» Task instructions: Determine how many lines in the records below contain "agent", then state that number alone.

» Source material:
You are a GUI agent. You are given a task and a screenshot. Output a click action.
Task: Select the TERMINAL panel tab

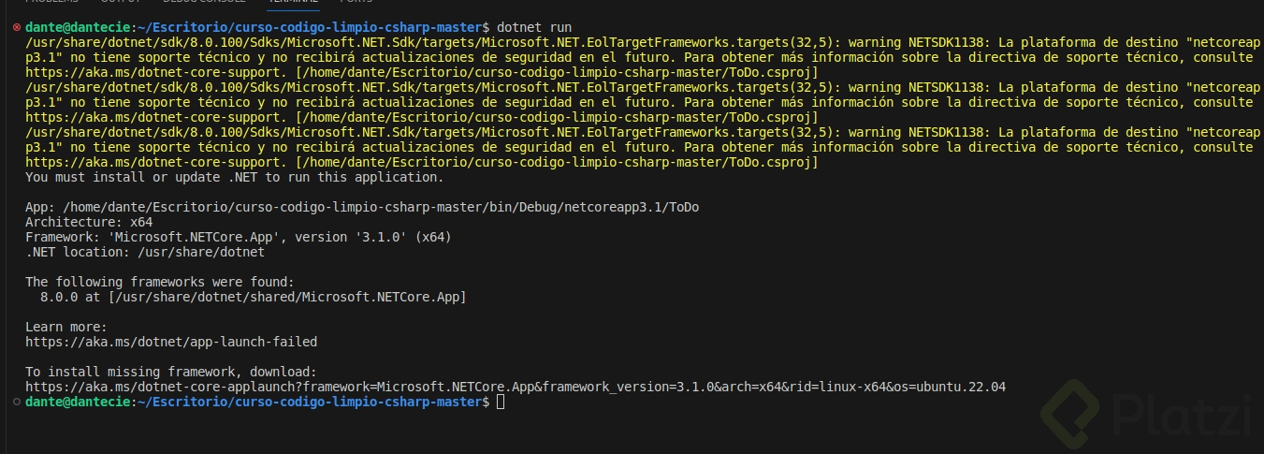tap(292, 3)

==

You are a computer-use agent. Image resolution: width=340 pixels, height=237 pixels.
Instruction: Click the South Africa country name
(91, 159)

» Task solution: 2